1.3.5 酚酸對L02細(xì)胞脂質(zhì)累積的作用

在12孔板中，按每孔5×105個細(xì)胞的密度在爬片上進(jìn)行細(xì)胞培養(yǎng)，PA處理的模型組（相同濃度BSA+PA+0.1%DMSO），PA與非諾貝特酸處理的陽性對照組（相同濃度BSA+PA+0.1%DMSO+100μmol/L非諾貝特酸），PA分別與5，20，50，100μmol/L 4個濃度的藥物處理組（相同濃度BSA+PA+0.1%DMSO+不同濃度的藥物儲備液），只含BSA的空白對照組（相同濃度BSA+0.1%DMSO），共設(shè)置7個組，每組2個復(fù)孔。藥物處理組培養(yǎng)24h后紅油染色，數(shù)據(jù)結(jié)果以空白對照進(jìn)行歸一化處理，分析比較5種酚酸類物質(zhì)的降脂作用差異。

1.3.6 統(tǒng)計學(xué)分析

通過SPSS 19軟件對獲得的結(jié)果數(shù)據(jù)進(jìn)行統(tǒng)計學(xué)分析，采用t檢驗進(jìn)行顯著性評價，當(dāng)p＜0.05即認(rèn)為具有顯著性差異。

2 結(jié)果與分析

2.1 酚酸對L02細(xì)胞活力的影響

不同濃度的咖啡酸、阿魏酸、異阿魏酸、肉桂酸、亞桂皮乙酸和棕櫚酸對L02細(xì)胞活力的影響見圖1。

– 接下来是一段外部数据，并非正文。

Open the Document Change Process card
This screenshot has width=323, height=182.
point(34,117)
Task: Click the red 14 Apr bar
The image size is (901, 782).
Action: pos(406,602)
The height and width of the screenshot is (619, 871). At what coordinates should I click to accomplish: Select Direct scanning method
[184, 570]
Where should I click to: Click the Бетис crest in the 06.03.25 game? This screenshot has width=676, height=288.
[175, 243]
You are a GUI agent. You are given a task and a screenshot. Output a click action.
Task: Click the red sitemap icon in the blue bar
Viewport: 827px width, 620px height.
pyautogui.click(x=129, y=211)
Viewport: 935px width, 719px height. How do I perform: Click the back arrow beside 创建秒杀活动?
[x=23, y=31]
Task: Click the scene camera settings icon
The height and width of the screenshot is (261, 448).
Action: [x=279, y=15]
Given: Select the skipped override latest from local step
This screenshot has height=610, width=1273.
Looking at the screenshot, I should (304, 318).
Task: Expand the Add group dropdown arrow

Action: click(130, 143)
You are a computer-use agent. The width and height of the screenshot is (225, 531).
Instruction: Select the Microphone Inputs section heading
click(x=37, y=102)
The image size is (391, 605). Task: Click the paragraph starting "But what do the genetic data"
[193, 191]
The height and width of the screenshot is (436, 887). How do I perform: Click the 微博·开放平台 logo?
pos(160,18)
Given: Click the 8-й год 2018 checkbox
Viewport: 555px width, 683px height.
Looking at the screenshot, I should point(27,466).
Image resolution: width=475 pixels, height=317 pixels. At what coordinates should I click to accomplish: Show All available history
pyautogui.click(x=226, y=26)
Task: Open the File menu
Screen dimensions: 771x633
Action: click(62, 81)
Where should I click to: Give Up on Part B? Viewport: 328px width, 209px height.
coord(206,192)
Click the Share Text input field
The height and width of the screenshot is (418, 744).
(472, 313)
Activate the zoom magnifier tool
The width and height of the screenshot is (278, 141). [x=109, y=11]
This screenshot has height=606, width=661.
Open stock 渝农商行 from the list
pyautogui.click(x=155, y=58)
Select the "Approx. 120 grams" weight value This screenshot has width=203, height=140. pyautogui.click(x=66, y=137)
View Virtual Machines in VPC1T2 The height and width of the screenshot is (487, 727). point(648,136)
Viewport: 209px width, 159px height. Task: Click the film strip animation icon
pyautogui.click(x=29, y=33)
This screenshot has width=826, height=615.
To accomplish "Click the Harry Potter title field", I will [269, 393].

采用MTT法評價了蜂膠中咖啡酸、阿魏酸、異阿魏酸、肉桂酸、亞桂皮乙酸5種酚酸類物質(zhì)對L02人肝細(xì)胞細(xì)胞活力的影響。由圖1可知，5種酚酸類物質(zhì)在選擇的濃度梯度范圍內(nèi)對L02人肝細(xì)胞皆不具有明顯毒性，甚至咖啡酸在一定濃度范圍還能夠促進(jìn)L02人肝細(xì)胞的增殖。相較而言，只有阿魏酸濃度在200μmol/L時，其與空白組相比，細(xì)胞存活率的降低具有顯著性，但細(xì)胞存活率仍在85%以上。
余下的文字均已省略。